Work to complete: Before printing, remove every picture; then print the lines below exactly, from the first line through the line containing "DAILY ENERGY & FOCUS SUPPORT (967, 1863)".

Data excerpts:

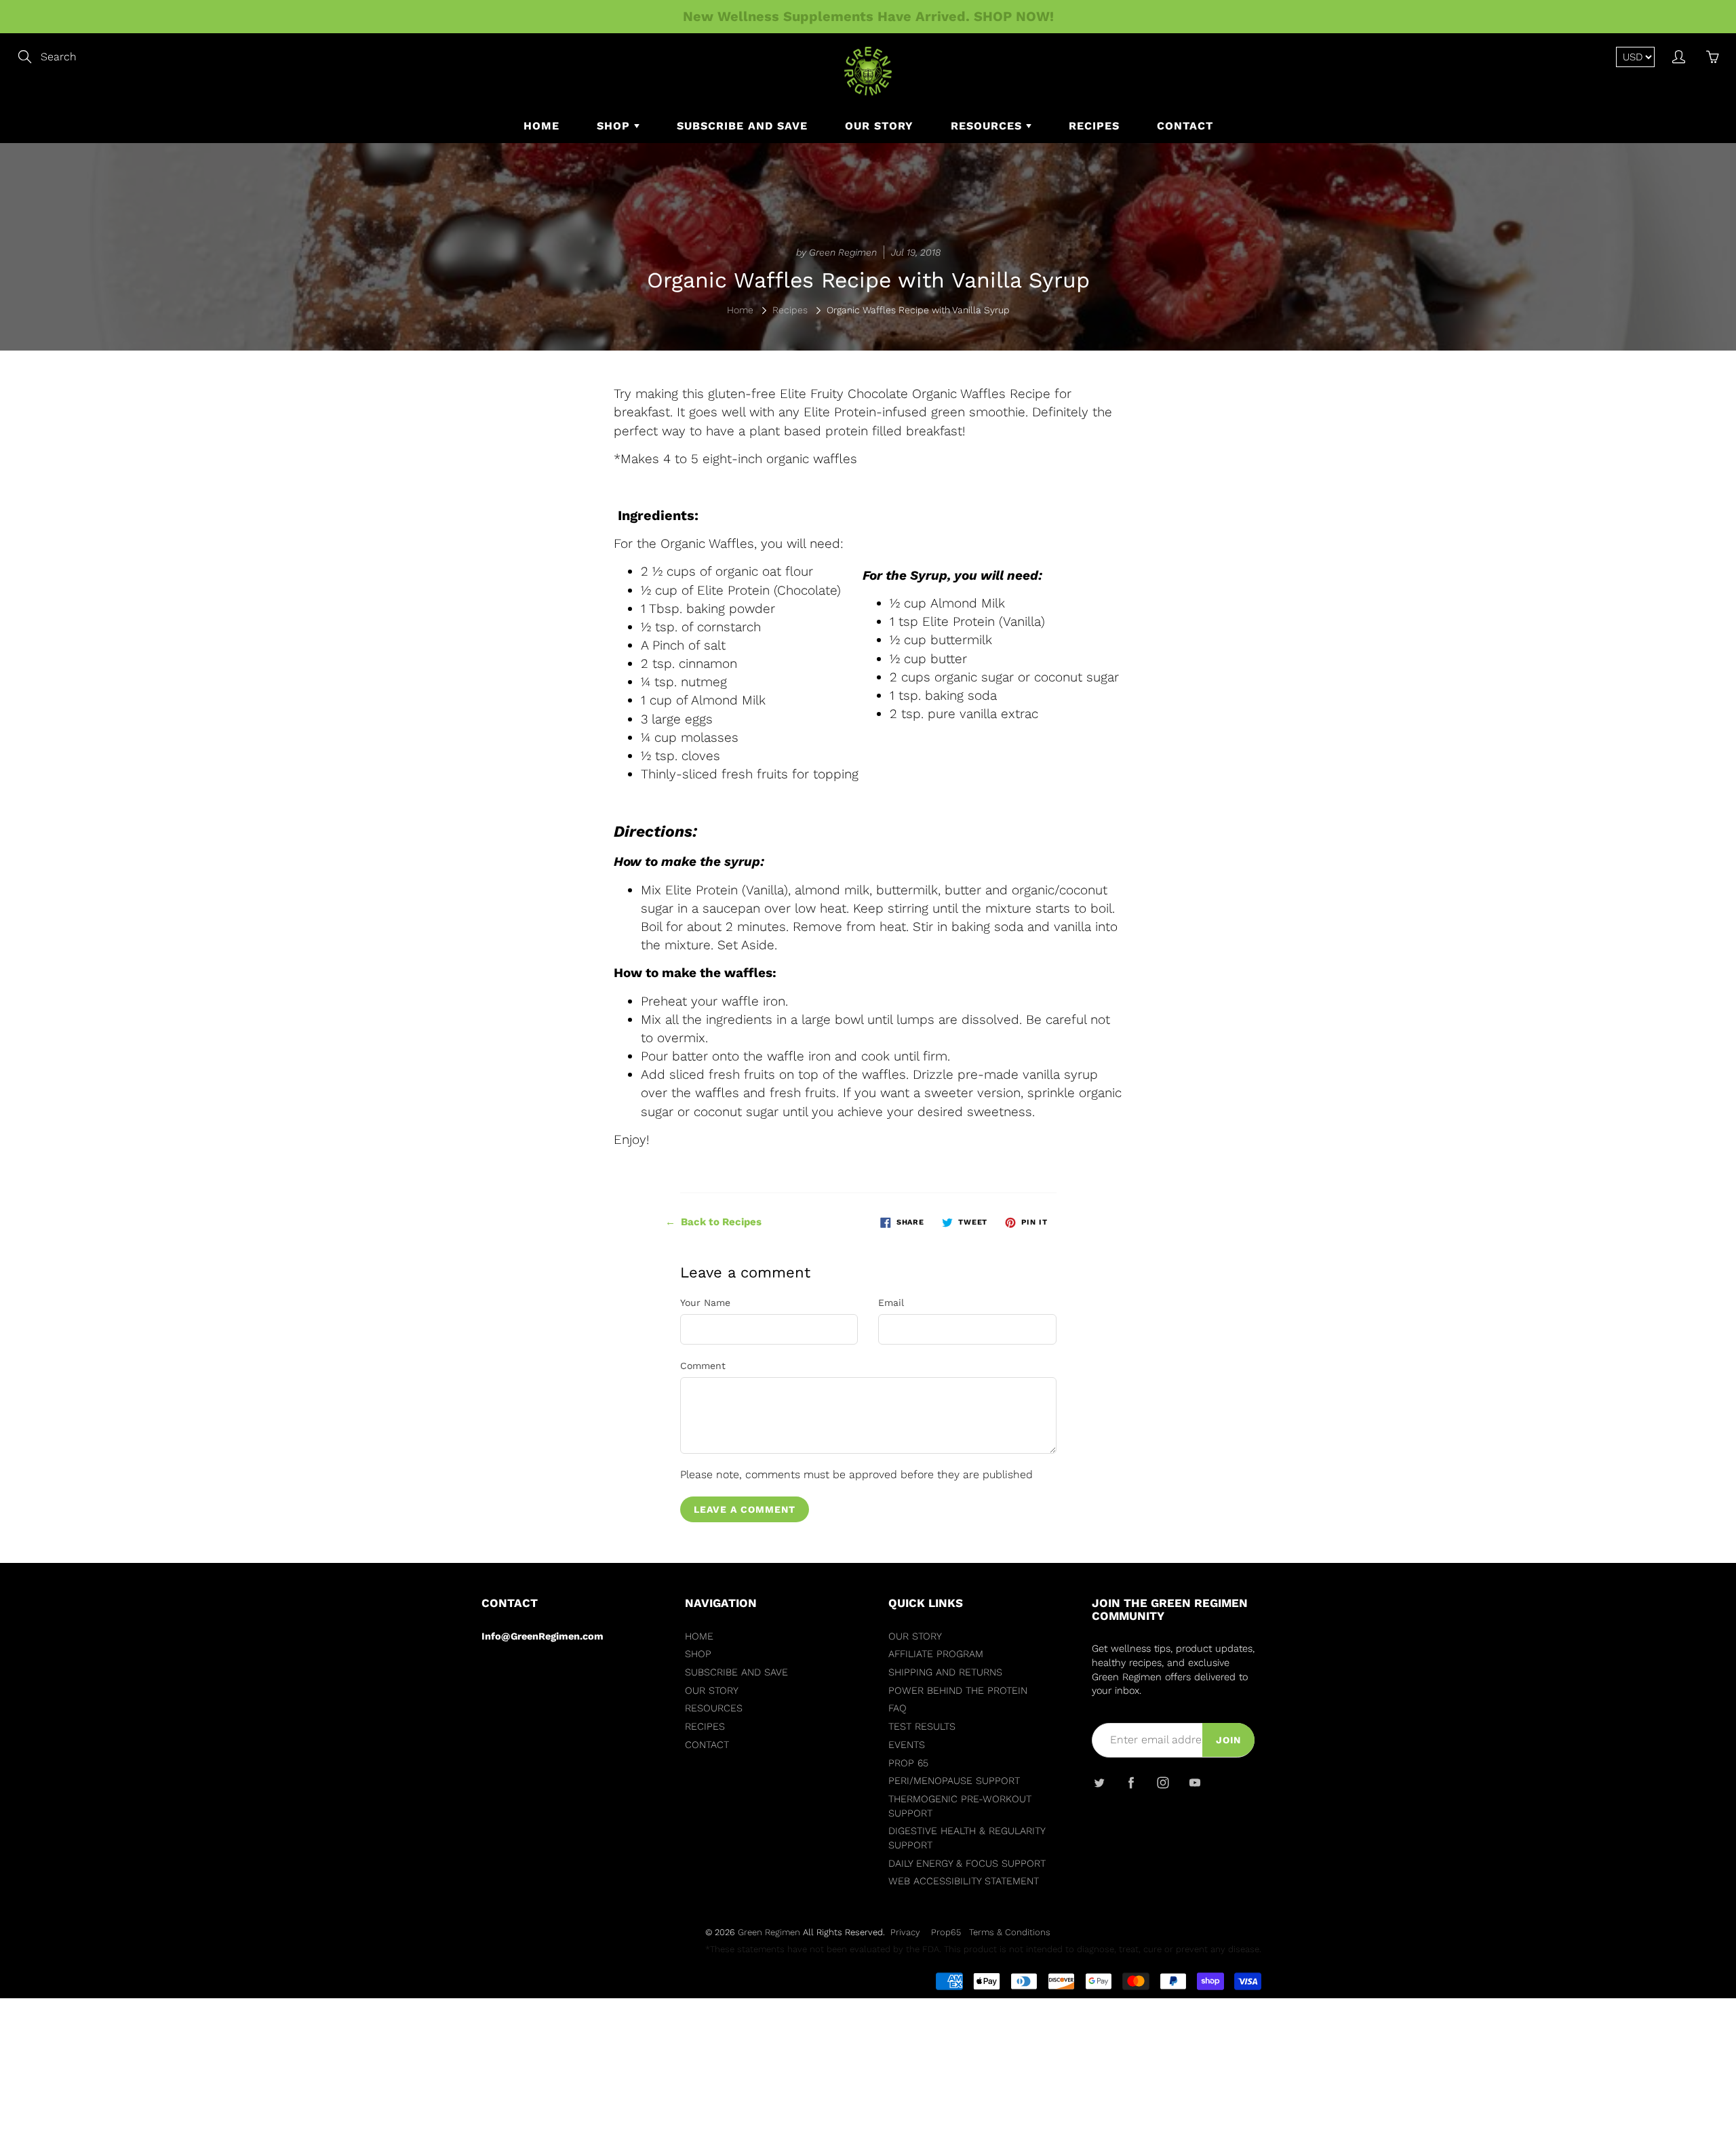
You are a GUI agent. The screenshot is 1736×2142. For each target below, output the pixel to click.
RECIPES (1094, 125)
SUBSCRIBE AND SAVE (742, 125)
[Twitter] (1099, 1783)
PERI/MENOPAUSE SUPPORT (954, 1781)
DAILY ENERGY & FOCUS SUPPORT (967, 1863)
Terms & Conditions (1009, 1932)
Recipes (790, 309)
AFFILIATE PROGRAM (935, 1654)
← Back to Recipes (713, 1222)
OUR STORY (879, 125)
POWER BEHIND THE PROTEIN (957, 1691)
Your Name (705, 1302)
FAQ (897, 1708)
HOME (541, 125)
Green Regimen (769, 1932)
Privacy (905, 1932)
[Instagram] (1163, 1783)
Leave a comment (744, 1509)
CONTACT (1185, 125)
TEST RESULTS (921, 1726)
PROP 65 (908, 1763)
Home (740, 309)
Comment (703, 1365)
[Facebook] (1131, 1783)
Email (891, 1302)
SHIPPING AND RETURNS (945, 1672)
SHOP (615, 125)
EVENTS (906, 1745)
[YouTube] (1194, 1783)
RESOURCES (988, 125)
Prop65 (946, 1932)
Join (1228, 1739)
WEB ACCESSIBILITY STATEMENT (963, 1881)
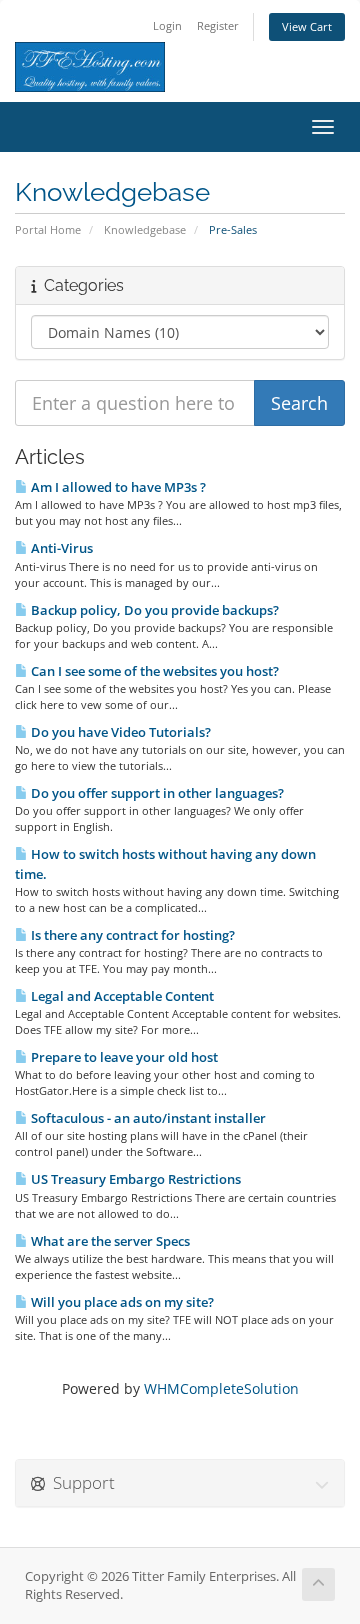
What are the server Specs (109, 1241)
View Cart (307, 26)
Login (167, 25)
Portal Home (48, 229)
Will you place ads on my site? (121, 1302)
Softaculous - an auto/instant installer (147, 1118)
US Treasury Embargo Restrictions (134, 1179)
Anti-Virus (60, 548)
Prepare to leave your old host (123, 1057)
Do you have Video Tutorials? (119, 732)
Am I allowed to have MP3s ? (117, 487)
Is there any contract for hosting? (131, 935)
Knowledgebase (145, 229)
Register (218, 25)
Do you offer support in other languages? (156, 793)
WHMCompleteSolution (221, 1388)
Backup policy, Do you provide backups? (153, 610)
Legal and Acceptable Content (121, 996)
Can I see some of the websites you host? (153, 671)
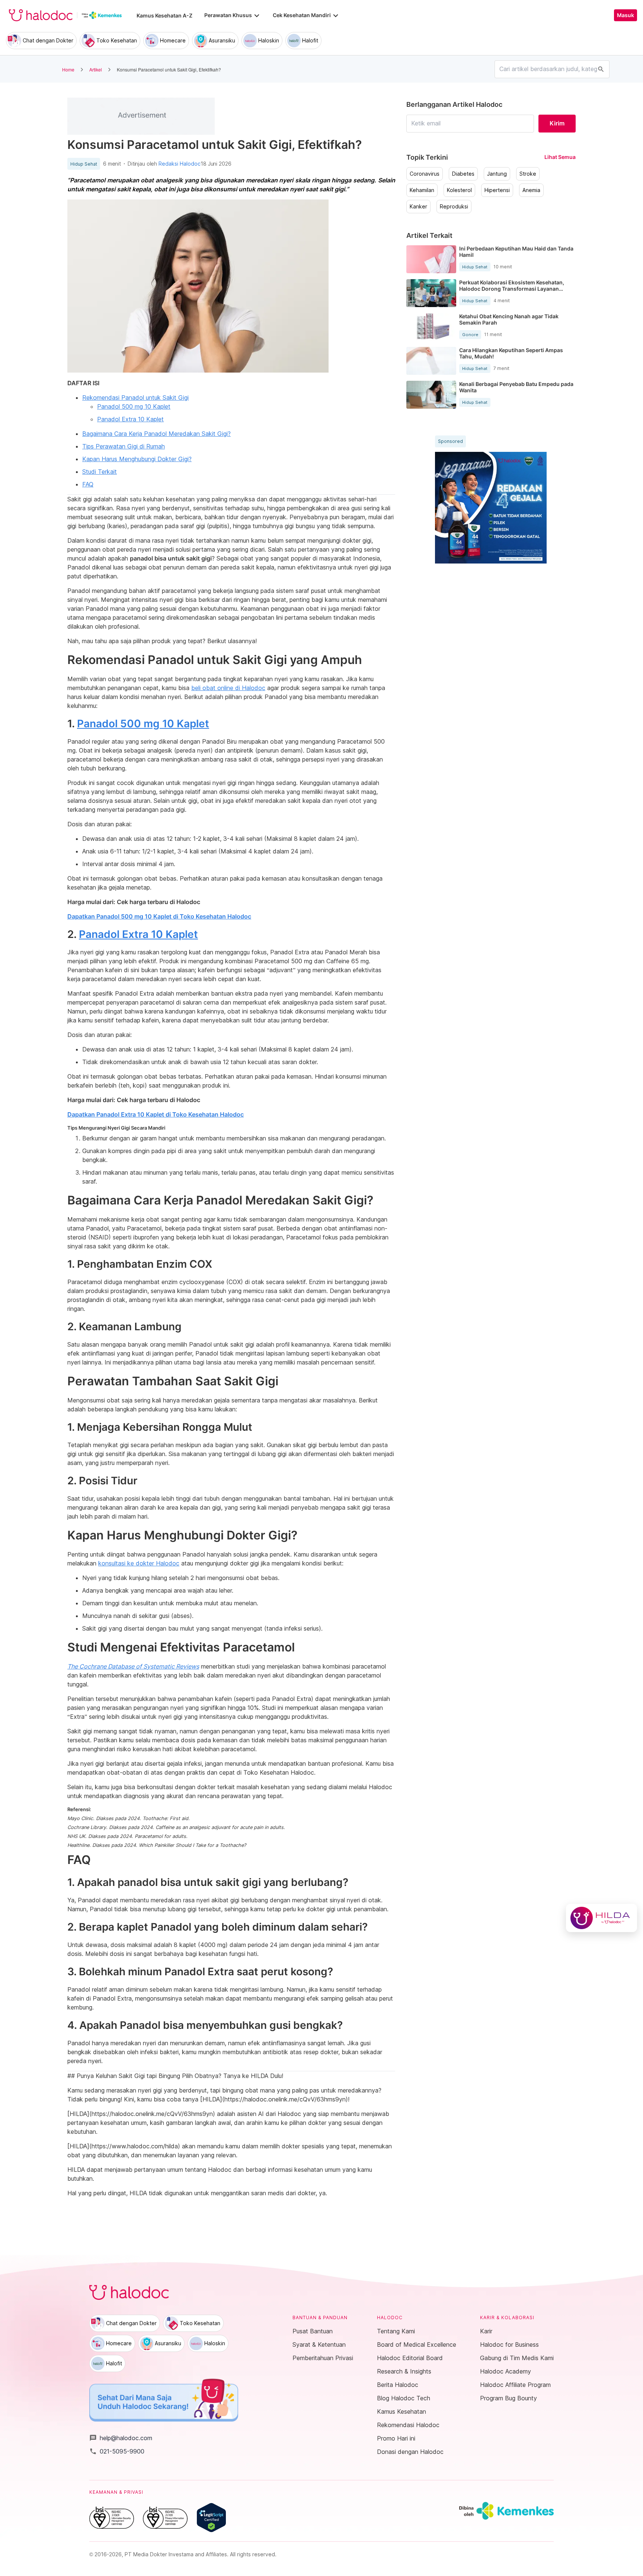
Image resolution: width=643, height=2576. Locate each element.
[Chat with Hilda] (601, 1918)
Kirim (557, 123)
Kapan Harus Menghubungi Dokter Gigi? (137, 459)
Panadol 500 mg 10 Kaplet (133, 406)
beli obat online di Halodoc (228, 688)
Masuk (625, 15)
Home (68, 69)
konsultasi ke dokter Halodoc (138, 1563)
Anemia (531, 190)
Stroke (527, 174)
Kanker (418, 207)
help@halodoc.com (120, 2438)
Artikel (95, 69)
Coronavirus (424, 174)
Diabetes (463, 174)
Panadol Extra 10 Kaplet (130, 419)
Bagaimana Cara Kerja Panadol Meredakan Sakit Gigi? (156, 433)
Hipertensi (497, 190)
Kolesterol (459, 190)
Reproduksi (454, 207)
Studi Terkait (99, 471)
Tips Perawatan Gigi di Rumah (123, 446)
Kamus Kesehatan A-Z (164, 15)
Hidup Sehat (83, 164)
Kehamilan (422, 190)
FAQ (87, 484)
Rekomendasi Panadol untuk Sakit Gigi (135, 397)
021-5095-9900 (116, 2451)
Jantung (497, 174)
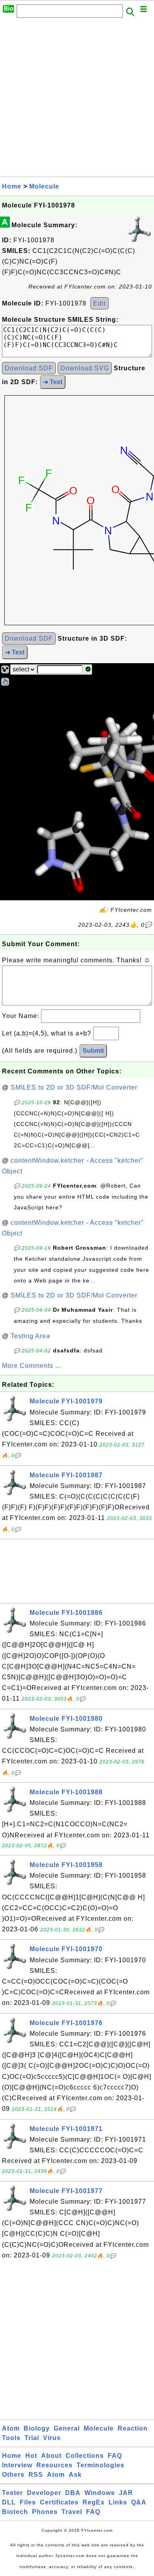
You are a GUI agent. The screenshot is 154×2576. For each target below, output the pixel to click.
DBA (73, 2492)
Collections (85, 2455)
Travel (72, 2511)
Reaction (133, 2428)
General (67, 2428)
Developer (44, 2492)
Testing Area (30, 1336)
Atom (11, 2428)
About (51, 2455)
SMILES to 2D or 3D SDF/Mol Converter (74, 1087)
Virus (52, 2438)
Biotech (15, 2511)
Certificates (59, 2502)
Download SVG (84, 368)
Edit (99, 303)
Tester (12, 2492)
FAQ (115, 2455)
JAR (126, 2492)
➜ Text (52, 382)
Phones (45, 2511)
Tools (11, 2438)
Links (118, 2502)
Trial (31, 2438)
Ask (75, 2474)
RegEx (94, 2502)
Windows (100, 2492)
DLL (9, 2502)
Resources (54, 2465)
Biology (37, 2428)
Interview (17, 2465)
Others (13, 2474)
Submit (93, 1050)
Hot (31, 2455)
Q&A (138, 2502)
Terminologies (100, 2465)
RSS (35, 2474)
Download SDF (29, 368)
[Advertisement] (77, 100)
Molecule (44, 186)
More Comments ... (31, 1365)
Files (28, 2502)
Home (11, 186)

Your response:
You are a GUI agent. The screenshot is 1736×2142. For each target below, output the pixel to click.
RECIPES (1094, 125)
SUBSCRIBE AND SAVE (742, 125)
[Twitter] (1099, 1783)
PERI/MENOPAUSE SUPPORT (954, 1781)
DAILY ENERGY & FOCUS SUPPORT (967, 1863)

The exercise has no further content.